= Source excerpt =
In the drylands of Southern Africa, many communities have a long
tradition of keeping livestock. However, increased socio-economic
pressures mean that land degradation is increasing on communally
owned grazing areas.
PRO-NATURE ENTERPRISES FOR THE
PEOPLE OF SOUTHERN AFRICA
This degradation reduces the ability of soils to regenerate rangelands for
livestock but also for wildlife; moreover, the loss of suitable grazing areas for
both livestock and wildlife has resulted in grazing activities competing with
wildlife for foraging, putting communities and wildlife at odds.
This problem is particularly pronounced in the trans-frontier conservation
areas of Southern Africa, which cut across national jurisdictions due to
wildlife and livestock migration trends. Degraded rangelands lose their
optimal capacity to regenerate pastures for both wildlife and livestock,
accelerating further degradation. This gives rise to competition for resources
between human and wildlife leading to conflicts. Unless addressed,
severely degraded rangelands can easily become “wastelands” that yield
little ecosystem services, often driving dependent communities to poverty.

= Problem details =
Quote the passage on rangeland degradation in Southern Africa from "In the drylands" up to and including "wildlife at odds.".

= Data excerpts =

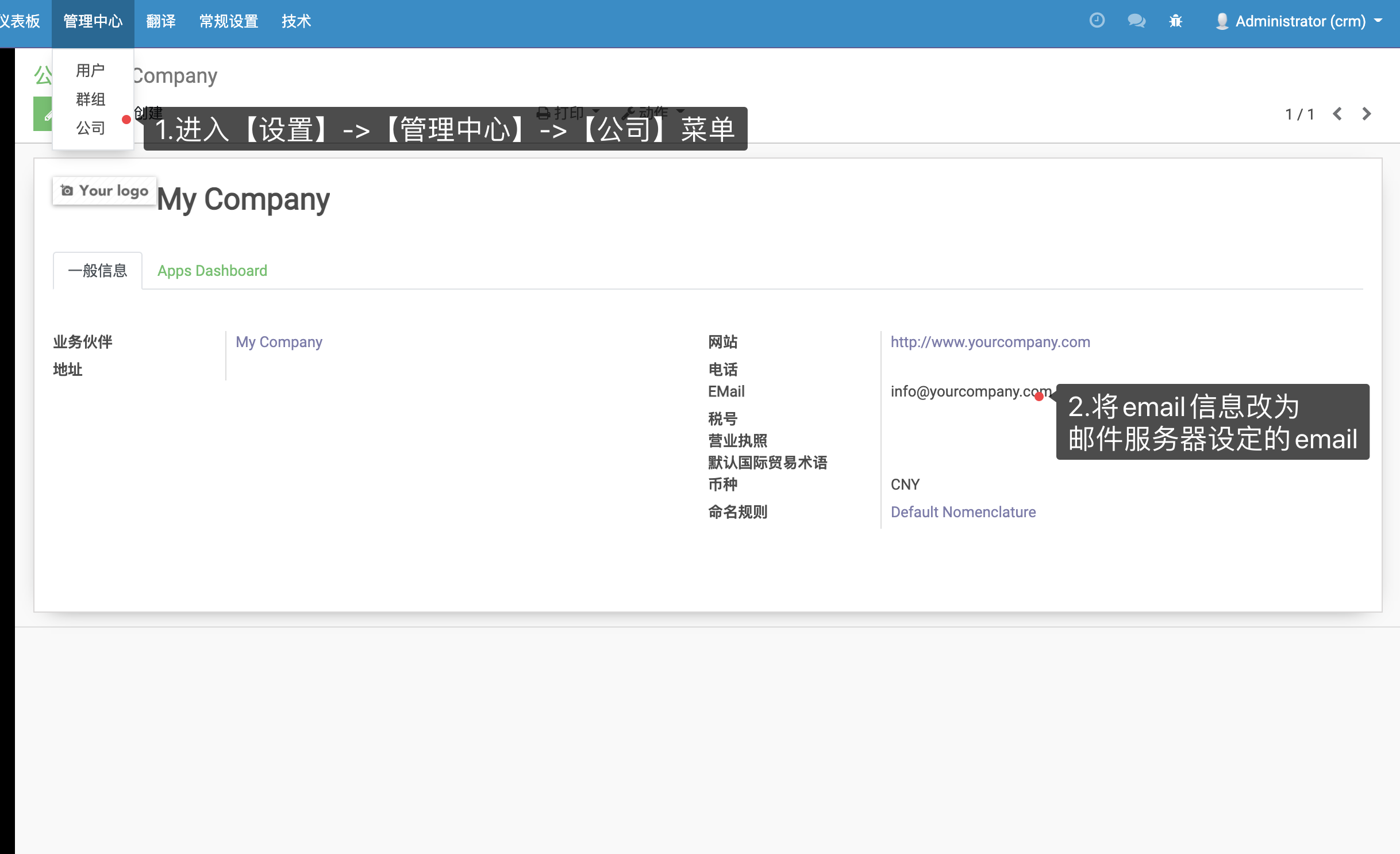The width and height of the screenshot is (1400, 854).
Task: Switch to the Apps Dashboard tab
Action: (x=212, y=270)
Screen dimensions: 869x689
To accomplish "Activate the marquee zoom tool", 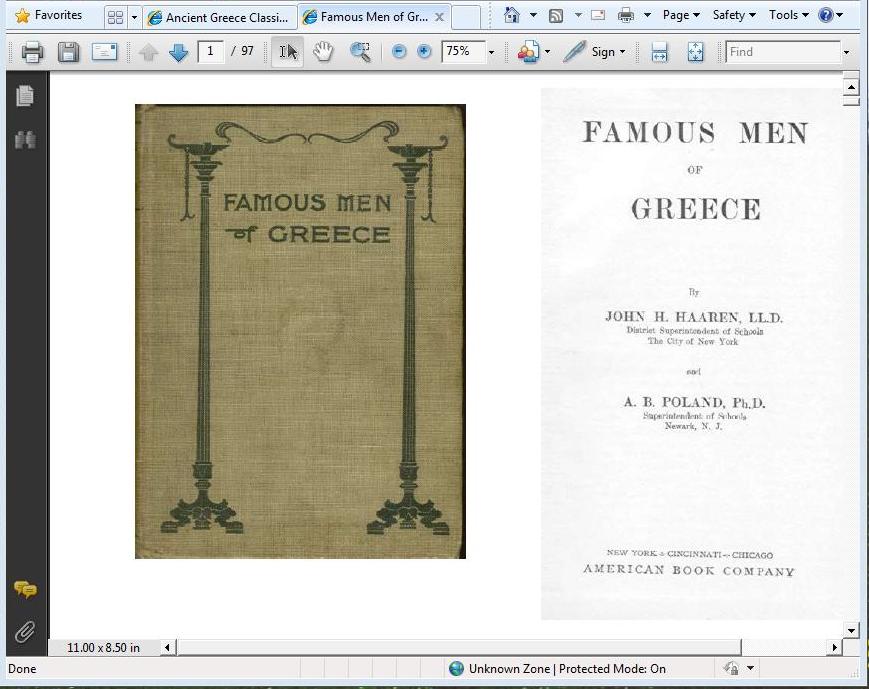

= Result =
In the drylands of Southern Africa, many communities have a long
tradition of keeping livestock. However, increased socio-economic
pressures mean that land degradation is increasing on communally
owned grazing areas.
PRO-NATURE ENTERPRISES FOR THE
PEOPLE OF SOUTHERN AFRICA
This degradation reduces the ability of soils to regenerate rangelands for
livestock but also for wildlife; moreover, the loss of suitable grazing areas for
both livestock and wildlife has resulted in grazing activities competing with
wildlife for foraging, putting communities and wildlife at odds.